SQL Antipatterns: Avoiding the Pitfalls of Database Programming

Technical Books
Author

Tyler Hillery

Published

July 8, 2024


Notes

When the table has foreign keys referencing two tables, it’s called an intersection table

The naive solution commonly shown in books and articles is to add a column parent_id. This column references another comment in the same table, and you can create a foreign key constraint on this relationship. This design is called Adjacency List.

I never knew this was called an “adjacency list”.

One weakness of the adjacency list is that it’s expensive to retrieve ancestors of a given node in the tree. In Path Enumeration, that is solved by storing in the string of ancestors as an attribute of each node.

You can see a form of Path Enumeration in a directory hierarchies. A UNIX path like /usr/local/lib is a Path Enumeration of the filesystem, where usr is the parent of the local, which in turn is the parent of the lib.

The Nested Sets solution stores information with each node that pertains to the set of its descendants, rather than the node’s immediate parent. This information can be represented by encoding each node in the tree with two numbers, which you can call nsleft and nsright.

The Closure Table solution is a simple and elegant way of storing hierarchies. It involves storing all paths through the tree, not just those with a direct parent-child relationship.

In addition to a plain Comments table, create another table TreePaths, with two columns, each of which is a foreign key to the Comments table.

Which Design Should You Use?

Each of the designs has its own strengths and weaknesses. Choose the design depending on which operations you need to be most efficient.

In the table shown, some operations are marked as easy or hard each respective tree design

Design Tables Query Child Query Tree Insert Delete Ref. Integ.
Adjacency List 1 Easy Hard Easy Easy Yes
Recursive Query 1 Easy Easy Easy Easy Yes
Path Enumeration 1 Easy Easy Easy Easy No
Nested Sets 1 Hard Easy Hard Hard No
Closure Table 2 Easy Easy Easy Easy Yes
  • Adjcaency List is the most conventional design, and many software developers recognize it. It has the advantage over the other designs that it’s normalized. In other words, it has no redundancies, and it’s not possible to create conflicting data. Recursive queries using WITH or CONNECT BY PRIOR make it more efficient to use the Adjacency List design, provided you use a version of SQL database that supports the syntax.

  • Path Enumeration is good for breadcrumbs in user interfaces, but it’s fragile because it fails to enforce referential integrity and stores information redundantly.

  • Nested Sets is a clever solution – maybe too clever. It also fails to support referential integrity. It’s best used when you need to query a tree more than you need to modify the tree.

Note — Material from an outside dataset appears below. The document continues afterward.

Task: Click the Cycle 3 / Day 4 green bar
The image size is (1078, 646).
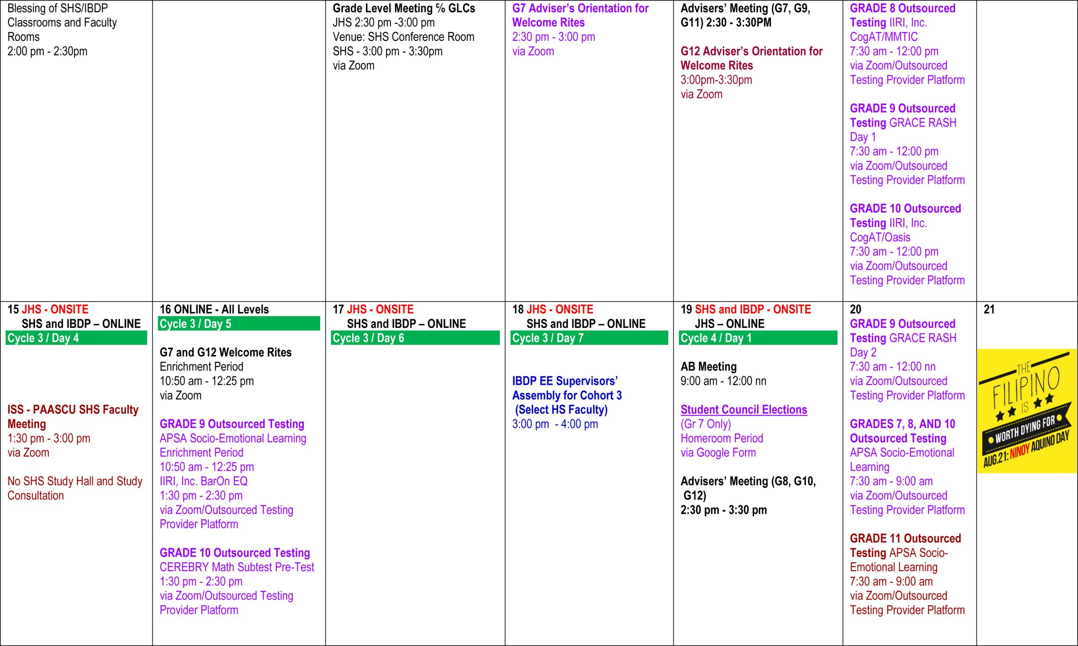Action: pyautogui.click(x=76, y=338)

  • Closure Table is the most versatile of the alternative designs, and the only design in this chapter that allows node to belong to multiple trees. It requires an additional table to store the relationships. This design also uses a lot of rows when encoding deep hierarchies, increasing space consumption as a trade-off for reducing computing. Like many denormalized solutions, it gives good performance for certain query cases.

This page in the book is probably my favorite because at work I was just dealing with this problem at work on the best way to store hierarchal data and it was nice to learn about these different data modeling patterns to address this case.

  • Compound key consists of multiple columns vs a surrogate key is artificial value with no meaning to be used as PK. I always get this terms mixed up

The way you can declare the ON UPDATE or ON DELETE clauses in the foreign key constraint allow you to control the result of a cascading operation.

TIL that you can cascade updates, I thought this was only for deletes

This design is called Entity-Attribute-Value, or EAV for short.

I wish my eyes have never seen this data modeling pattern.

Review

I have been writing SQL for 4.5 years and would say my SQL skills are advanced and still, I came away with some helpful tips after reading this book. Granted most of the SQL I write is for OLAP workloads whereas this book was more OLTP workloads. Nonetheless, I still found this book informative and it was nice to learn the proper terminology for things that I come across on a daily basis. It was a very easy read and would recommend to others looking to strengthening their SQL skills.